--- START DATA SUPPLIED ---
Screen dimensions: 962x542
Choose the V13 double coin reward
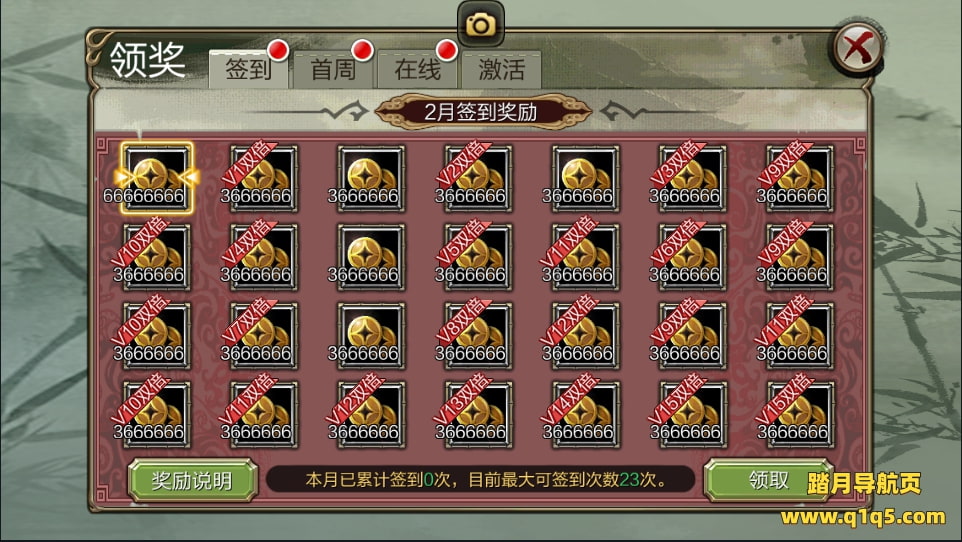[x=478, y=415]
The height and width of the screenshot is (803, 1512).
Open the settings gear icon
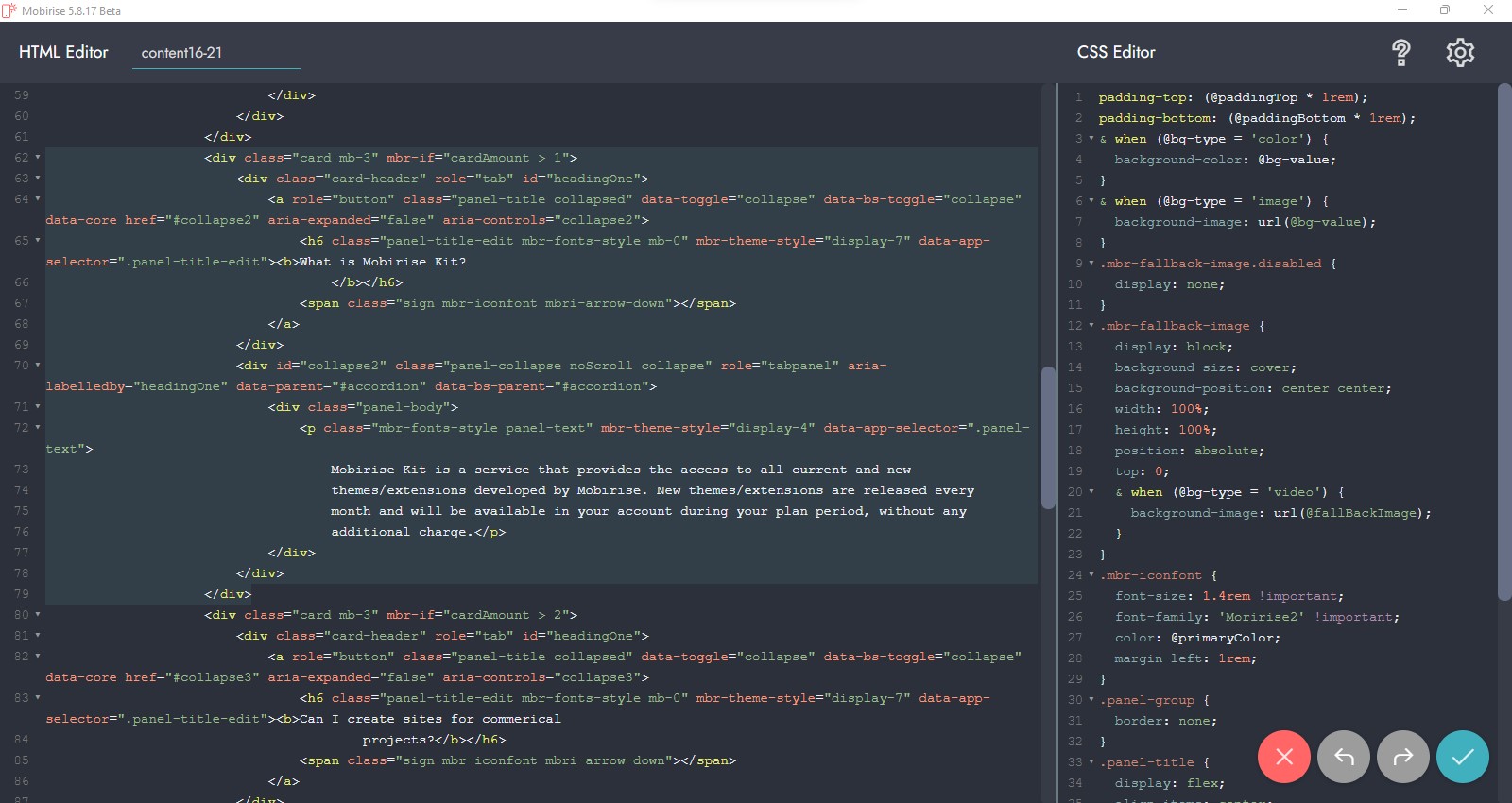(1460, 53)
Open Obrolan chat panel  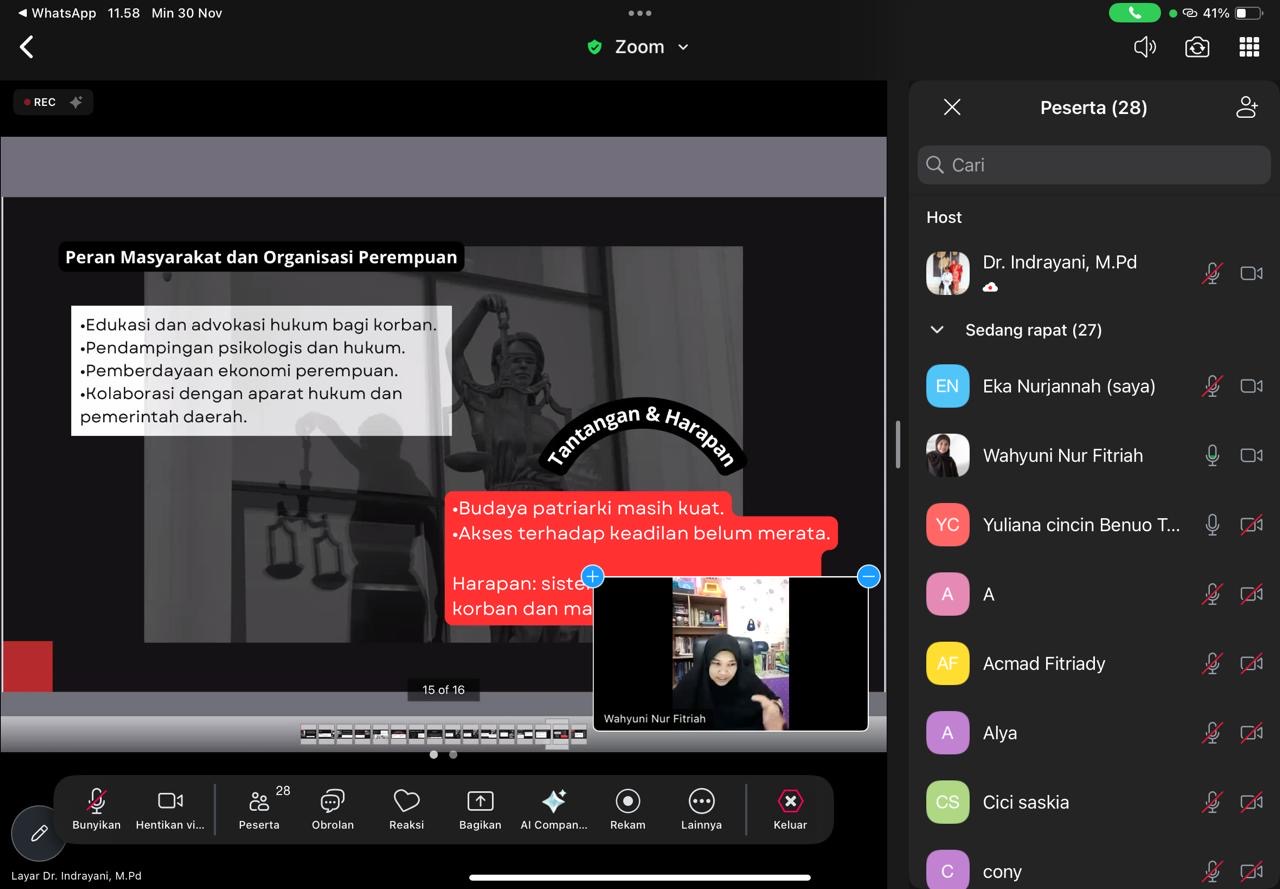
--- END DATA SUPPLIED ---
▸ YOUR OBJECTIVE
Please copy the records above line for line, leaving out the pictures.

▸ TASK RESPONSE
Screen dimensions: 962x542
Choose the V13 double coin reward
[x=478, y=415]
The height and width of the screenshot is (803, 1512).
Open the settings gear icon
(1460, 53)
Open Obrolan chat panel  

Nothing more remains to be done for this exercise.